J Korean Ophthalmol Soc.  2012 Nov;53(11):1577-1583.

Clinical Outcomes of Monovision Induced by Presbyopic Correcting Conductive Keratoplasty

Affiliations
  • 1Department of Ophthalmology, Sahmyook Medical Center, Seoul, Korea. drhylee@hanmail.net
  • 2Dr Jung's Eye Clinic, Pyeongtaek, Korea.

Abstract

PURPOSE
To evaluate the efficacy, safety, and satisfaction of patients who underwent conductive keratoplasty (CK).
METHODS
CK was performed in 20 patients between April and December 2009. Surgeries were performed on the dominant eye with emmetropia as the postoperative goal and on the non-dominant eye with mild myopia as the postoperative goal. Patients' satisfaction, refractive change, and visual acuity were evaluated for at least 3 months after the surgery.
RESULTS
Preoperatively, the mean manifest refraction spherical equivalent (MRSE) of the non-dominant and dominant patient eyes was 0.56 +/- 0.48 D and 0.88 +/- 0.25 D, respectively.
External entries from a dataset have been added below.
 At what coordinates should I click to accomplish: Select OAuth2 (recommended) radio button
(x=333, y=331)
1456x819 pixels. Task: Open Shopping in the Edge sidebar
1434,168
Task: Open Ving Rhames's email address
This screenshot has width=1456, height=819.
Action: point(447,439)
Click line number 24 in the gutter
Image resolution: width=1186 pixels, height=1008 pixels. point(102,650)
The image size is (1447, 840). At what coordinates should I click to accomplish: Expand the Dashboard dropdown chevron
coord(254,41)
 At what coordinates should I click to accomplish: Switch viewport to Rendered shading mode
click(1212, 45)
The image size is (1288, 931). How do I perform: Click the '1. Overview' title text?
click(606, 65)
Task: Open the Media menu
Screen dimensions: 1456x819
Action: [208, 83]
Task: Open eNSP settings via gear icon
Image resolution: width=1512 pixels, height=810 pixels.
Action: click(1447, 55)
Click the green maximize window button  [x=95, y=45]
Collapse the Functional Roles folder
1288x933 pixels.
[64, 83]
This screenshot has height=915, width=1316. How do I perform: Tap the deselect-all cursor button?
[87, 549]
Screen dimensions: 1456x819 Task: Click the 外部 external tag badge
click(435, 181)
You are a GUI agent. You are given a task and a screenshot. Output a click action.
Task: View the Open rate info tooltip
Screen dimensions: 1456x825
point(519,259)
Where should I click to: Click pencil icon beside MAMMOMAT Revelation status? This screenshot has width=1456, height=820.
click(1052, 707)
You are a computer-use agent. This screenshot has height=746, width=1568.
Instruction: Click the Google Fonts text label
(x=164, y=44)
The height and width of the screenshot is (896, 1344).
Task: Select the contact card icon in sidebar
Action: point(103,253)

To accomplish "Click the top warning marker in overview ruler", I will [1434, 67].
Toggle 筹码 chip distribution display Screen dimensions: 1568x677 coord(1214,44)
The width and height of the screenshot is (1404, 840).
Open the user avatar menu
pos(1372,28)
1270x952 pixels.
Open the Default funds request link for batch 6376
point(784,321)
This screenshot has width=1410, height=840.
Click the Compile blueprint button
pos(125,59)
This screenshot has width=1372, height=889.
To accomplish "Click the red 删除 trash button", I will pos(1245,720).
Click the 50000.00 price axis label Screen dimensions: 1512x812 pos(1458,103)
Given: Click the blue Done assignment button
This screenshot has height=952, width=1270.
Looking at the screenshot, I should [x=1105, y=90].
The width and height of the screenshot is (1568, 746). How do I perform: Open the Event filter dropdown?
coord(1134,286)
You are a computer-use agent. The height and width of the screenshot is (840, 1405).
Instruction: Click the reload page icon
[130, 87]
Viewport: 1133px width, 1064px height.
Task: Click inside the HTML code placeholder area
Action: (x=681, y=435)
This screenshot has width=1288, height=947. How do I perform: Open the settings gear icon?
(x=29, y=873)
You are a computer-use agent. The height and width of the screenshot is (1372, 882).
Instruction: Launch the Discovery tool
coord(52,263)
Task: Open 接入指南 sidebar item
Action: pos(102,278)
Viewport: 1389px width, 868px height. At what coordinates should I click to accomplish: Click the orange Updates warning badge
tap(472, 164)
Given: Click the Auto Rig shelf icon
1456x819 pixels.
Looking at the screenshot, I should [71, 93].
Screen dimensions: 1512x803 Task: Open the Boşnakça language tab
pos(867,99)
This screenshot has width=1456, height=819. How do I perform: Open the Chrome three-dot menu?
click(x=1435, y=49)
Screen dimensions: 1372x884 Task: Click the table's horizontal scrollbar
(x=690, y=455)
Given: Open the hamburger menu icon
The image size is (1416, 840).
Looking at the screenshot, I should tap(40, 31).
Postoperatively, the mean MRSE of the non-dominant and dominant patient eyes was -1.65 +/- 0.56 D and -0.06 +/- 0.36D at 1 month, -1.33 +/- 0.40 D and 0.17 +/- 0.37 D at 3 months, and -1.10 +/- 0.44 D and 0.31 +/- 0.33 D at 6 months, respectively, indicating significant effect regression. Eleven out of 20 patients (55%) were disappointed with the results of CK.
CONCLUSIONS
Conductive keratoplasty led to significant regression of refractive effects during follow-up. Monovision with CK is suggested to be a temporary refractive procedure in patients with presbyopia.

Keyword

Conductive keratoplasty; Monovision; Presbyopia; Regression

MeSH Terms

Corneal Transplantation
Emmetropia
Eye
Follow-Up Studies
Humans
Myopia
Presbyopia
Visual Acuity

Figure

  • Figure 1 Perioperative changes in mean and standard deviation of spherical equivalent (SE) over 6 months of follow-up after conductive keratoplasty.

  • Figure 2 Preoperative (A) and 1-(B) and 6-months (C) postoperative corneal topographic change in a patient who underwent CK. Postoperative topography shows a generally prolate optical contour with central steepening and relative flattening in the mid-periphery.

  • Figure 3 Perioperative changes in mean and standard deviation of binocular uncorrected near visual acuity (UCNVA) and binocular uncorrected far visual acuity (UCFVA) over 6 months of follow-up after conductive keratoplasty.

  • Figure 4 Patients' satisfaction at 6 months postoperatively.